> **Problem to work on**: Only lines containing the string "will" belong in the answer; copy all of them from the entries.

[Collected data entries]
■ ■ ■ ■ ■
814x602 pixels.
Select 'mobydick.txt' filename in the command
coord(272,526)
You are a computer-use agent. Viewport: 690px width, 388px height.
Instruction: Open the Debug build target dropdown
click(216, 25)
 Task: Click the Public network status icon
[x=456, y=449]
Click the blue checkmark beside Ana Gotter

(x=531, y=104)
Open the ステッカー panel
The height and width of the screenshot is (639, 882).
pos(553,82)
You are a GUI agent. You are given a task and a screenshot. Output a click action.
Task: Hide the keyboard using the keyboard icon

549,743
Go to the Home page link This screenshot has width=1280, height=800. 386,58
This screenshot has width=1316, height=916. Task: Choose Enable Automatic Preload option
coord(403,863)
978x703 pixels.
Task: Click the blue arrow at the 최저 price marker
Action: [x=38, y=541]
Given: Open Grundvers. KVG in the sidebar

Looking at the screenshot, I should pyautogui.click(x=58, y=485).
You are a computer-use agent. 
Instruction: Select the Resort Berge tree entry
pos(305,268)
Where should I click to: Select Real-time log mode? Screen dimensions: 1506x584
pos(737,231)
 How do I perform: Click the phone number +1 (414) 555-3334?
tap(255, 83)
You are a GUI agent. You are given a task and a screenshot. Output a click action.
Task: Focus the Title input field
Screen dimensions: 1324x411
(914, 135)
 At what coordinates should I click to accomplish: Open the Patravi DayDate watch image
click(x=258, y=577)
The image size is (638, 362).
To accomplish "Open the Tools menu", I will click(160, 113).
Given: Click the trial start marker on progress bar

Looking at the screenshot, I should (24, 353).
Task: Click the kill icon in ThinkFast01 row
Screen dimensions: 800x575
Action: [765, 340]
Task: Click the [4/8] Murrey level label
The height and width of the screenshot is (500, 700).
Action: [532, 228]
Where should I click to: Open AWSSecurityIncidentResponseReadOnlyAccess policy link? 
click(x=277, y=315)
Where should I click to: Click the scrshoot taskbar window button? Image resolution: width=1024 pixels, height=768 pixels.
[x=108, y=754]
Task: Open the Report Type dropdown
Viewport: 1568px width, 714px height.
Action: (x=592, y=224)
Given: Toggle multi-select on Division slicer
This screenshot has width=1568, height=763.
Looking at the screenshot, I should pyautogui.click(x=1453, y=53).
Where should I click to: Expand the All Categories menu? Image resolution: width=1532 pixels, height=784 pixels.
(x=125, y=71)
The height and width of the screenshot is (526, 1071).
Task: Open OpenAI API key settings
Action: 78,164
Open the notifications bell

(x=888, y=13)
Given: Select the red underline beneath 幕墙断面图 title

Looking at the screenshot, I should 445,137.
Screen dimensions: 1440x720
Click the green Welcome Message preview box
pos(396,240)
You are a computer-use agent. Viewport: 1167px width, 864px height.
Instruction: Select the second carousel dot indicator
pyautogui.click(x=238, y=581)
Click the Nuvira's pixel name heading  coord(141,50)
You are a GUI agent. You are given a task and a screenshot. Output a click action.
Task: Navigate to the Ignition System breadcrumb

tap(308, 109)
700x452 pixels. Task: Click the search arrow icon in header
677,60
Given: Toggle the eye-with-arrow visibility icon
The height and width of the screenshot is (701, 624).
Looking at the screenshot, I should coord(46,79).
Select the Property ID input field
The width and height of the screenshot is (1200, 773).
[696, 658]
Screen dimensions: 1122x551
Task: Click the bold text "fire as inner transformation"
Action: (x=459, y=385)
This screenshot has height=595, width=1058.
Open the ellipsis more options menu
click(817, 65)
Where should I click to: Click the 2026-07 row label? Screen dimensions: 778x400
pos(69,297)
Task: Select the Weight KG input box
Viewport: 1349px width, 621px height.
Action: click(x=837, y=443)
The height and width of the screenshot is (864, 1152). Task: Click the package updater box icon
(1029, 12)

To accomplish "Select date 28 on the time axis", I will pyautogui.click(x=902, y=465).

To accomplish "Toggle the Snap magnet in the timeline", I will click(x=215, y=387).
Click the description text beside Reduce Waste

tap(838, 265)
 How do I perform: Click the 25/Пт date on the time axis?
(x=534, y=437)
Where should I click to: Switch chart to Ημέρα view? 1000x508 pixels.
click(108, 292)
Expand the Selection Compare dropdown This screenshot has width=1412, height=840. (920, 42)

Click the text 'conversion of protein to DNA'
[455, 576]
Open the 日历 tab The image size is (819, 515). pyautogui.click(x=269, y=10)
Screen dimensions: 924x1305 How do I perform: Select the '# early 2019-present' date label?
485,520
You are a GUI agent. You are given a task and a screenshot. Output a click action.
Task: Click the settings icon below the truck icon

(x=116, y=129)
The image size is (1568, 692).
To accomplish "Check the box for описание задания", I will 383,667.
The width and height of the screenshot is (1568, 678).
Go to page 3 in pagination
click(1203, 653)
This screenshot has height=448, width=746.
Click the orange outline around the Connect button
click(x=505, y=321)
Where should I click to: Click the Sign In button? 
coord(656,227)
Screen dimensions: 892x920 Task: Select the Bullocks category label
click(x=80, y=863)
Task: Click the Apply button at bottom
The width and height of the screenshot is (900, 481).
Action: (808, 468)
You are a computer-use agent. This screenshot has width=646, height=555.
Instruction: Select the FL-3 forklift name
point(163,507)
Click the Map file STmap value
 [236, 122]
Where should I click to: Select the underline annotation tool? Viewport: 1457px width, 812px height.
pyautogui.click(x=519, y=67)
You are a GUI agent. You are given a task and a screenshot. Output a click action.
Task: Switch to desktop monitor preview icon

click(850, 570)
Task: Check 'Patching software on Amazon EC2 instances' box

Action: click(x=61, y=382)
■ ■ ■ ■ ■
> **Solved problem**:
To accomplish "Open the Tools menu", I will click(160, 113).
To accomplish "Select date 28 on the time axis", I will pyautogui.click(x=902, y=465).
To accomplish "Toggle the Snap magnet in the timeline", I will click(x=215, y=387).
To accomplish "Check the box for описание задания", I will 383,667.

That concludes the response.